III
Армия перемирия
Я всегда искал подходящий порядок в человеческих делах, так же как всегда нуждался в некоей упорядоченности своего жилища и украшении своего существования.
Армия — тоже порядок и, вопреки принятому мнению, вовсе не такой тупой. Подготовка к такому исключительному событию, как битва, требует каждодневных и очень методичных военных упражнений. Я не скрываю, что люблю армию — ее кадры, иерархию, традиции. Если бы Франция в 1940 году стала победительницей, я постарался бы продолжить карьеру военного.
Армия, названная «армией перемирия», была маленькой, без мощных средств, без обещания больших подвигов. Она была здесь, чтобы оправдать существование так называемого Французского государства. И в некоторой степени она позволяла уйти в себя, до лучших времен.
Второй гусарский полк, в который я был зачислен, был один из самых старых и самых знаменитых полков французской кавалерии — гусары Шамборана. Тут не представлялись «кавалерист такой-то», но «Шамборан такой-то». И полковник во время торжественного построения, устроенного для раздачи крестов, не преминул напомнить, что гусары Шамборана некогда доходили до Берлина. «До Берлина», — повторил он с нажимом, чтобы придать своим словам особую значимость. Каждый утешается, как может.
Нас там было человек двадцать аспирантов, которым некем было командовать и чьим единственным занятием была верховая езда.
Тарб — коневодческий край. Тут разводят лучшие породы, англо-арабов например: это лошадь среднего роста, изящная, ловкая, умная и благородного нрава. Единственный ее недостаток в том, что она «на глазу», то есть слишком впечатлительна и легко пугается, внезапно шарахаясь в сторону или становясь на дыбы из-за листка бумаги, который шевелится на дороге, или птицы, вспорхнувшей из живой изгороди. Но до чего же она приятна и как старается вам угодить!
За исключением арабо-бербера, которого мне подарил король Марокко Хасан II, у меня не было более привлекательных лошадей, чем англо-арабы.
Благодаря своим зеленым волнистым просторам, мягким лугам, склонам, ручейкам, которые приходилось преодолевать, Тарб идеален для конных прогулок.

* **Задание A**: Переведите на английский язык предложение из фрагмента об армии перемирия: «Нас там было человек двадцать аспирантов, которым некем было командовать и чьим единственным занятием была верховая езда».
* **Задание B**: Перечислите все качества англо-арабской лошади, которые названы во фрагменте об армии перемирия в предложении, начинающемся словами «Тут разводят лучшие породы».
* **Задание C**: В какой полк был зачислен автор фрагмента об армии перемирия?
Записи, приведённые далее, для работы не понадобятся.

* **Исходные данные**:
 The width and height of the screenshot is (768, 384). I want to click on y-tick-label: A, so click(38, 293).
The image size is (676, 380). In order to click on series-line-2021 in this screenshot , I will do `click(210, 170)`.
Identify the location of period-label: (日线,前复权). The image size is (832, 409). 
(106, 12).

---

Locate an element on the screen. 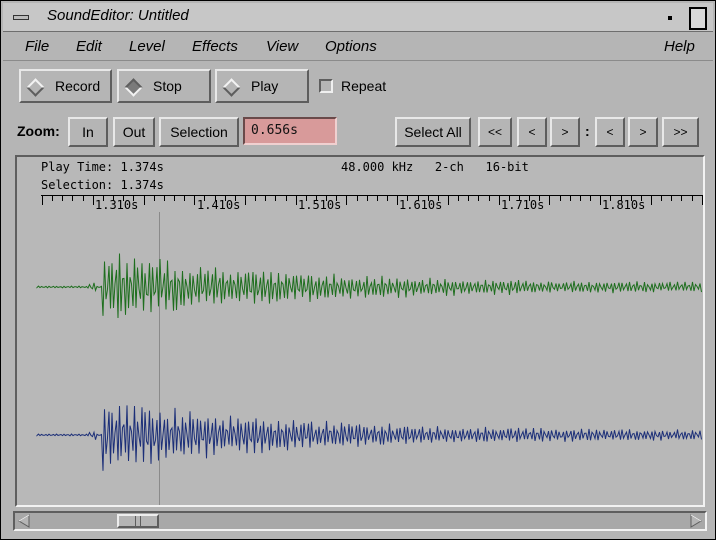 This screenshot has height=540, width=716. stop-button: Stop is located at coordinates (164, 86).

==

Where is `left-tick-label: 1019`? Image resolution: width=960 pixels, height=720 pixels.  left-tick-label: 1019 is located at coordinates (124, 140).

* **Ответ A**: There were about twenty of us officer cadets there, with no one to command and with horseback riding as our only occupation.

* **Ответ B**: Среднего роста, изящная, ловкая, умная, благородного нрава.

* **Ответ C**: Во Второй гусарский полк, то есть к гусарам Шамборана.